For the past few years I’ve been doing Buddhist meditation. On Sunday mornings I meditate with a Theravada Buddhist community on the Upper West Side. There are lots of opportunities to meditate with groups in New York, or, of course, you can just find a comfortable position and meditate alone. So many people I speak to now are anxious and finding it difficult to concentrate. A meditation practice can help.
With the usual venues closed, there are now virtual meditation groups that you can Zoom into. The Marlene Meyerson Jewish Community Center on the Upper West Side in Manhattan has a great weekday meditation practice twice a day. Before this time of social isolation, I always intended to go, but often forgot. Now that it’s on Zoom, what’s my excuse? The Community Meditation Center, referenced above is also doing virtual meditation sessions.

■ **EXPLORE THE MATERIAL**
1 - In the meditation passage, what kind of community does the writer meditate with on Sunday mornings?
2 - Update the meditation passage between "For the past" and "virtual meditation sessions.", inclusive, changing every "Zoom" to "Google Meet".

■ **DATA SUPPLIED**
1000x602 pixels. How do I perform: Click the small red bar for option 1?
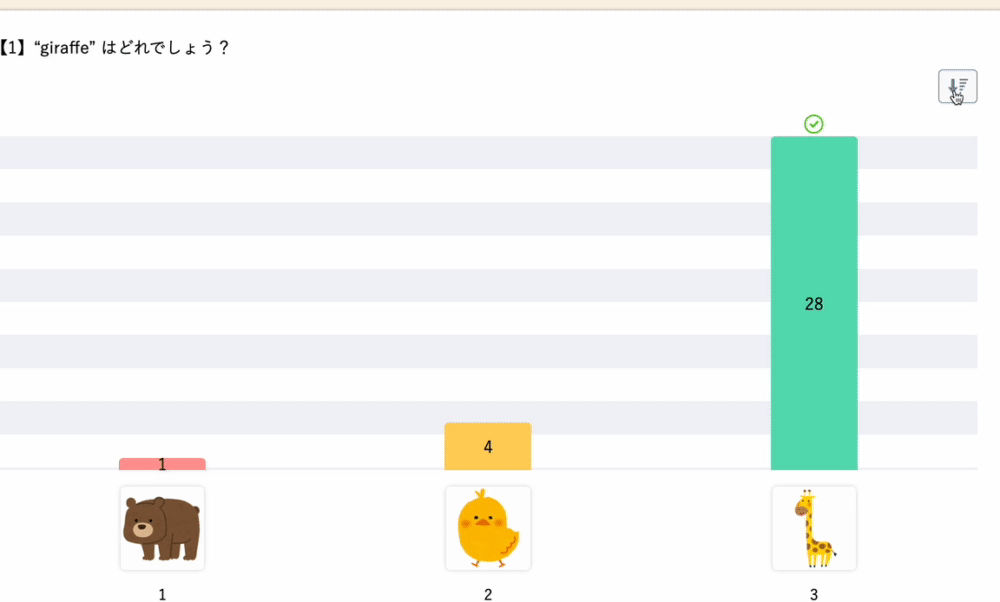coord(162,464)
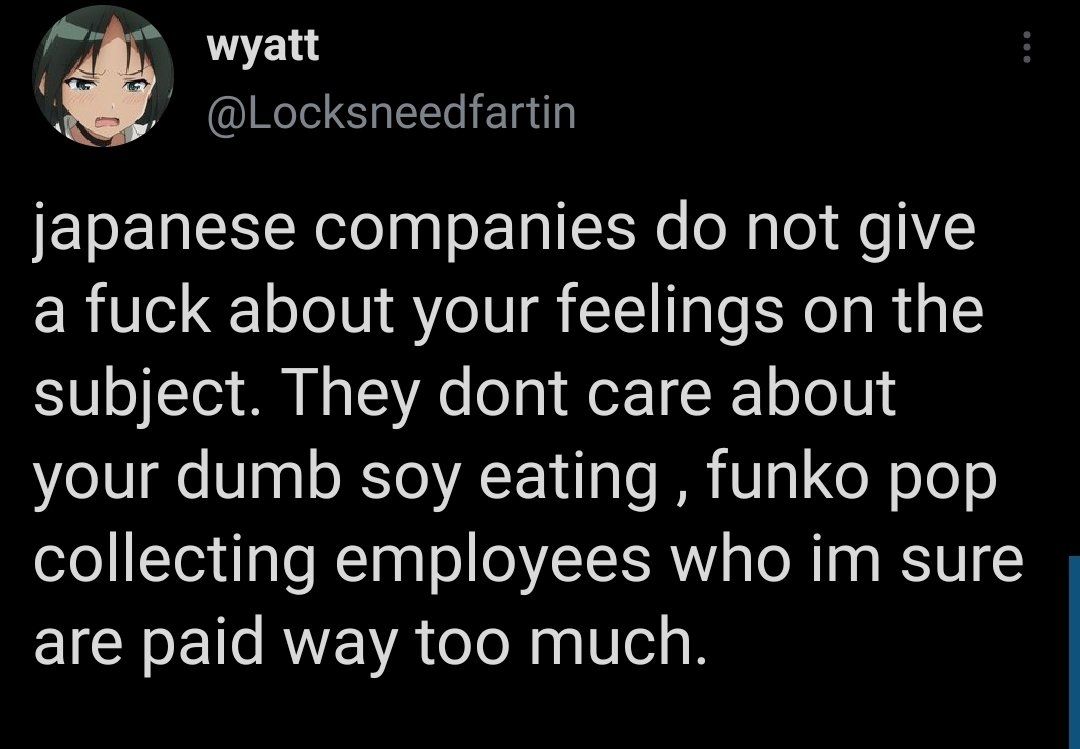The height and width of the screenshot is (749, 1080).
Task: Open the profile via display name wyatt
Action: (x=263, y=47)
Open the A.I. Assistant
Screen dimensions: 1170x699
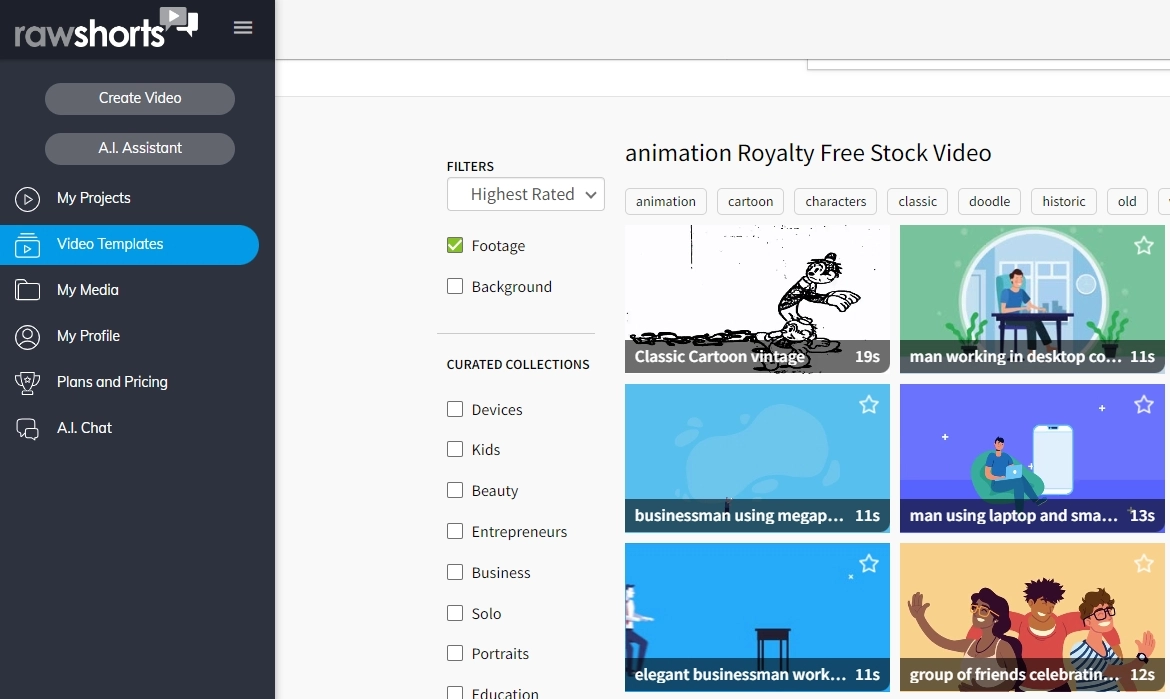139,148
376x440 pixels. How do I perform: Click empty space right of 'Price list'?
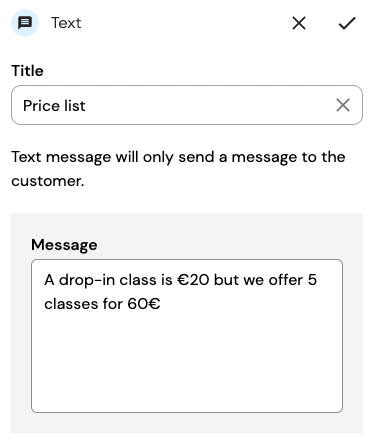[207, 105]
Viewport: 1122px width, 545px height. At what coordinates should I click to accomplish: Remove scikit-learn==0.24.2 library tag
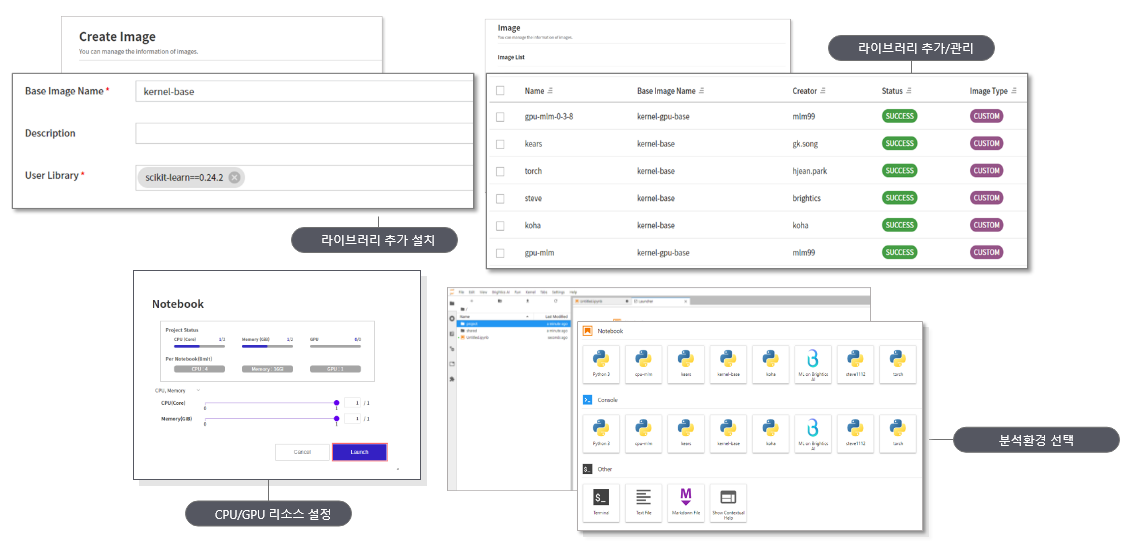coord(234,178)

■ **OUTPUTS IN ORDER**
1 - A Theravada Buddhist community on the Upper West Side.

2 -
For the past few years I’ve been doing Buddhist meditation. On Sunday mornings I meditate with a Theravada Buddhist community on the Upper West Side. There are lots of opportunities to meditate with groups in New York, or, of course, you can just find a comfortable position and meditate alone. So many people I speak to now are anxious and finding it difficult to concentrate. A meditation practice can help.
With the usual venues closed, there are now virtual meditation groups that you can Google Meet into. The Marlene Meyerson Jewish Community Center on the Upper West Side in Manhattan has a great weekday meditation practice twice a day. Before this time of social isolation, I always intended to go, but often forgot. Now that it’s on Google Meet, what’s my excuse? The Community Meditation Center, referenced above is also doing virtual meditation sessions.